A will you made in Vietnam years ago may now be distributing your assets in ways you no longer intend. If it is not properly amended or revoked, it is that outdated will, not your current wishes, that takes effect when you pass away. The house has been sold, a named beneficiary has drifted away, the family has grown: every change in life can leave the will you signed back then out of step with what you truly want.
You made a will in Vietnam, and your circumstances are now different. Can it be amended or revoked, and how do you do it correctly? You live abroad and cannot fly back, so must you return in person just to change your will? Is tearing up the copy you keep at home, or writing a new one, enough to render the old will ineffective? These are the very questions that lead many people to put it off, only for the old will to remain fully valid at the precise moment when no one can change it any longer. This article analyses the current legal framework, the procedure for each type of will, and the mistakes that render an amendment ineffective, so that you can protect your true intentions.

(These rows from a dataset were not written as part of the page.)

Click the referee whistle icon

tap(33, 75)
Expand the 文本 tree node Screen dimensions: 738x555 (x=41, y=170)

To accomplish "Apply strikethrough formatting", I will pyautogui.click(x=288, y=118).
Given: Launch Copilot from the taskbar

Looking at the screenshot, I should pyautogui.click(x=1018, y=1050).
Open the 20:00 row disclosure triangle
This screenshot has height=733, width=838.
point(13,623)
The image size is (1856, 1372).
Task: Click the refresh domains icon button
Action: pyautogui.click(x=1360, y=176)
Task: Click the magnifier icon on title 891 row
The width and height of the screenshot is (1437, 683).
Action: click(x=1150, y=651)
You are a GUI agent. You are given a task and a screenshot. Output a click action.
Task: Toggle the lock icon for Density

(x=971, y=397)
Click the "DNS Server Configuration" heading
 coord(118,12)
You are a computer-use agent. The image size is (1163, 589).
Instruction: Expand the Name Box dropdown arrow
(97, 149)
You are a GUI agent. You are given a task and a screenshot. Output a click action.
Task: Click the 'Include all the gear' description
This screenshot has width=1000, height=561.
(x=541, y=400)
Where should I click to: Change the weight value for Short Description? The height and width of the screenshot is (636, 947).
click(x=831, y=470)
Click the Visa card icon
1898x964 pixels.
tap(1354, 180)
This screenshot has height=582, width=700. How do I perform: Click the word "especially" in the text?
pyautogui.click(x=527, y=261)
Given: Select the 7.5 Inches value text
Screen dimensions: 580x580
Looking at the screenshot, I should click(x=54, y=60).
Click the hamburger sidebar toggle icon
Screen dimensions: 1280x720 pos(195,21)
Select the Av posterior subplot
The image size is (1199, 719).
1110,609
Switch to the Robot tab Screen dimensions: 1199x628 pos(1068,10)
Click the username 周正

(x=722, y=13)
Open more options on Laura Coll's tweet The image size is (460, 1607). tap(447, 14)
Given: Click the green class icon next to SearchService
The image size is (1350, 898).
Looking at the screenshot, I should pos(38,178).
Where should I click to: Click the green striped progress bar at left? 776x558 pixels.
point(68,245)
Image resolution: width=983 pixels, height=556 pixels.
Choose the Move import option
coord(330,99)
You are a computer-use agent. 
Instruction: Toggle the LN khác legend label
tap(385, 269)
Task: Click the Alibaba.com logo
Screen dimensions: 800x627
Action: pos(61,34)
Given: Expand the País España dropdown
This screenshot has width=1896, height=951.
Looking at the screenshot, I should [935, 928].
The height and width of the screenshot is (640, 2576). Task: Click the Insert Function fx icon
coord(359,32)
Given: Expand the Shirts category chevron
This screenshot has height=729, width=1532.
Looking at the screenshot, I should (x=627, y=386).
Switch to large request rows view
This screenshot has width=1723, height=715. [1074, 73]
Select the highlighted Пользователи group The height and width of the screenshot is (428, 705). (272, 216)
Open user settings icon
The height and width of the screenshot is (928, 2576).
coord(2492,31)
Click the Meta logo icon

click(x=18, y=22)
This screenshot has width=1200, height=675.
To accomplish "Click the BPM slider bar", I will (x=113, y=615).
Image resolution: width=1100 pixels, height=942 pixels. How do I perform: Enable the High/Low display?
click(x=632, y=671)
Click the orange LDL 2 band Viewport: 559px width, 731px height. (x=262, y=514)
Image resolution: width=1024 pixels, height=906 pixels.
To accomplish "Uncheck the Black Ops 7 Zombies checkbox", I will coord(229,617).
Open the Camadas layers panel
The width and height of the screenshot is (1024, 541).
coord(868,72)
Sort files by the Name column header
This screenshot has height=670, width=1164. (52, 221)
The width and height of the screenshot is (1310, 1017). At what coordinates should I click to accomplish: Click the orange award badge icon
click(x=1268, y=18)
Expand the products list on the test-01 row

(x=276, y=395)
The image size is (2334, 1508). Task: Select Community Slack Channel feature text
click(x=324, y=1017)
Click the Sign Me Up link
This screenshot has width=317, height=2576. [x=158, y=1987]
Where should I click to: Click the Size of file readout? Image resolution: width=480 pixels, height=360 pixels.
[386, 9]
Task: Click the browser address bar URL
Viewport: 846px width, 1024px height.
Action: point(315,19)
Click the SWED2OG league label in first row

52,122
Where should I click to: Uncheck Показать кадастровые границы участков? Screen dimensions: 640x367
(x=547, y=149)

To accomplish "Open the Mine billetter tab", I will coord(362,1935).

Your Right to Amend, Supplement, Replace, and Revoke a Will Under Vietnamese Law
The first thing to understand is this: a will is not a locked-in commitment. For as long as you are alive and of sound mind, you, the testator, are the only person with full authority to decide the fate of that will. The Civil Code allows you to change it at any time, without giving a reason and without anyone's consent, including the consent of those named to inherit under the existing will.
The law distinguishes four actions with four different legal consequences, and understanding the difference helps you avoid creating unintended contradictions. Supplementing means adding content to the existing will: the original and the supplement then have equal legal effect, but where the two conflict, only the supplement prevails. Amending means changing part of the existing content. Replacing means making a new will to be used in place of the old one; once you replace it, the earlier will is automatically revoked. Revoking means terminating the will's effect, without necessarily making a new one.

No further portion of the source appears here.